==== Task input ====
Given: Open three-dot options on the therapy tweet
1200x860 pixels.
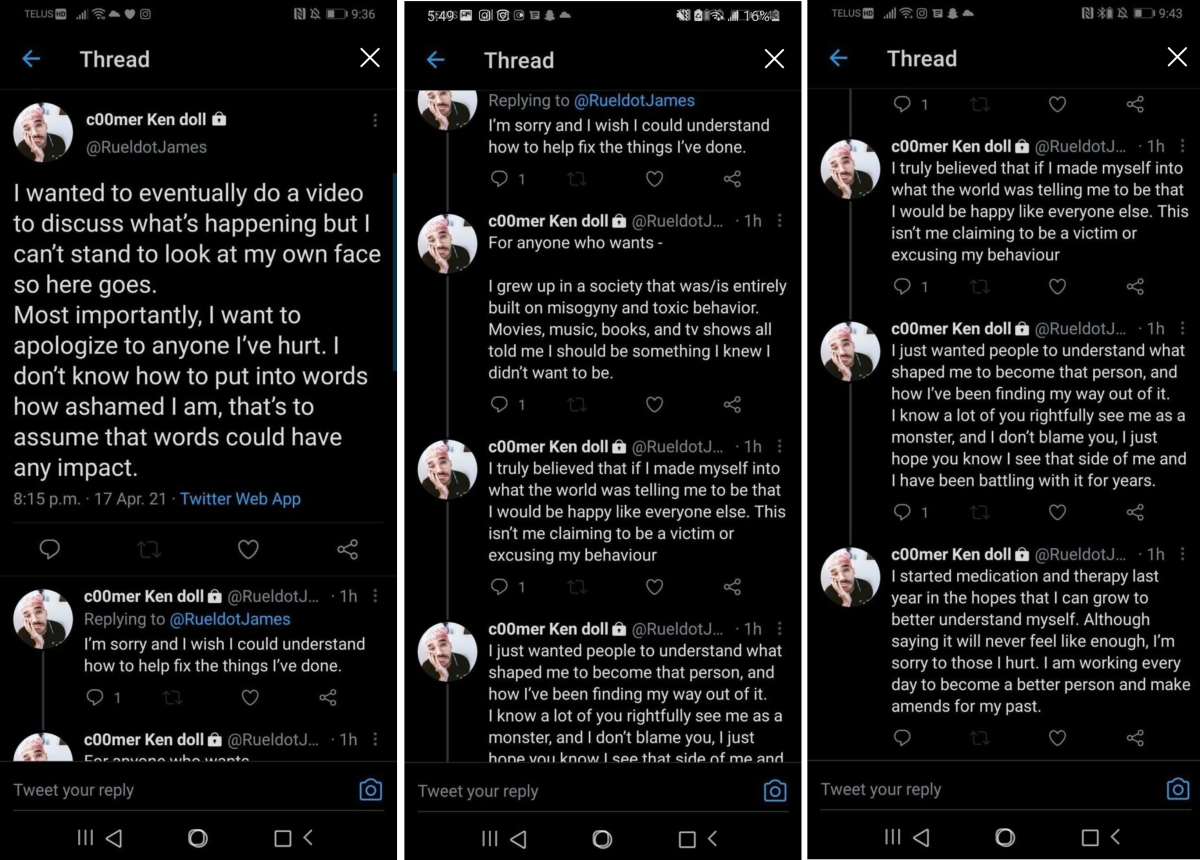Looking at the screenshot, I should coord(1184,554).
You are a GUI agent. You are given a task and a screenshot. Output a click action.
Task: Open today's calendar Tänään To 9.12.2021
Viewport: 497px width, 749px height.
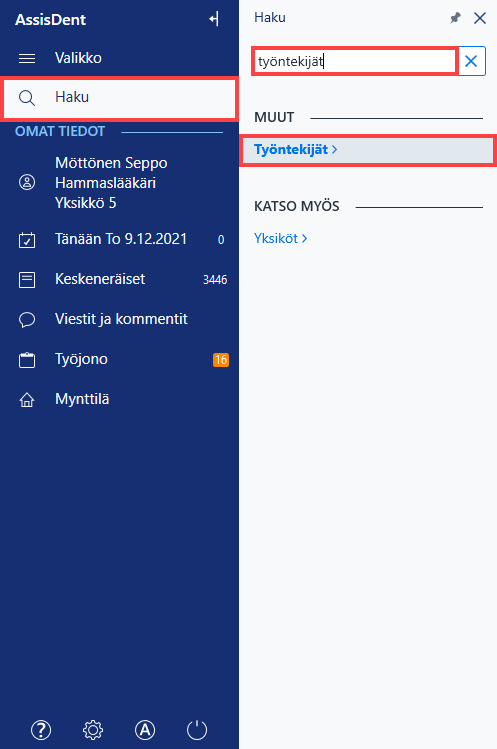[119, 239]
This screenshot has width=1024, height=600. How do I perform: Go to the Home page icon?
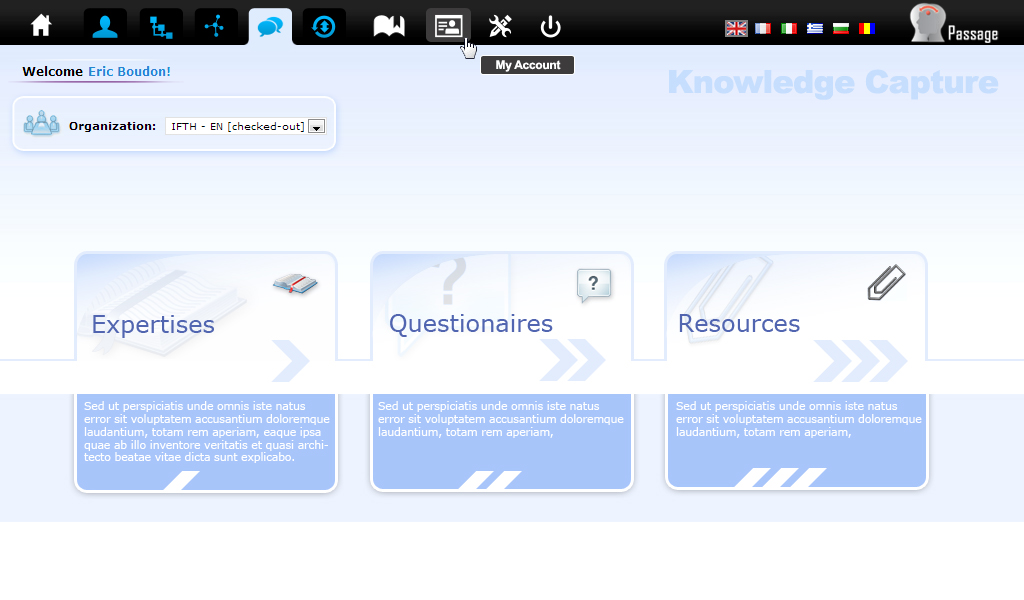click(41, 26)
====
### Problem to solve
Rewrite all of the material above, swapping "width" for "breadth" each time it appears and leaving everything else unchanged. Omit the pictures.

### Response
Given: Open three-dot options on the therapy tweet
1200x860 pixels.
Looking at the screenshot, I should coord(1184,554).
You are a GUI agent. You are given a task and a screenshot. Output a click action.
Task: Open today's calendar Tänään To 9.12.2021
Viewport: 497px breadth, 749px height.
[119, 239]
This screenshot has breadth=1024, height=600. How do I perform: Go to the Home page icon?
click(41, 26)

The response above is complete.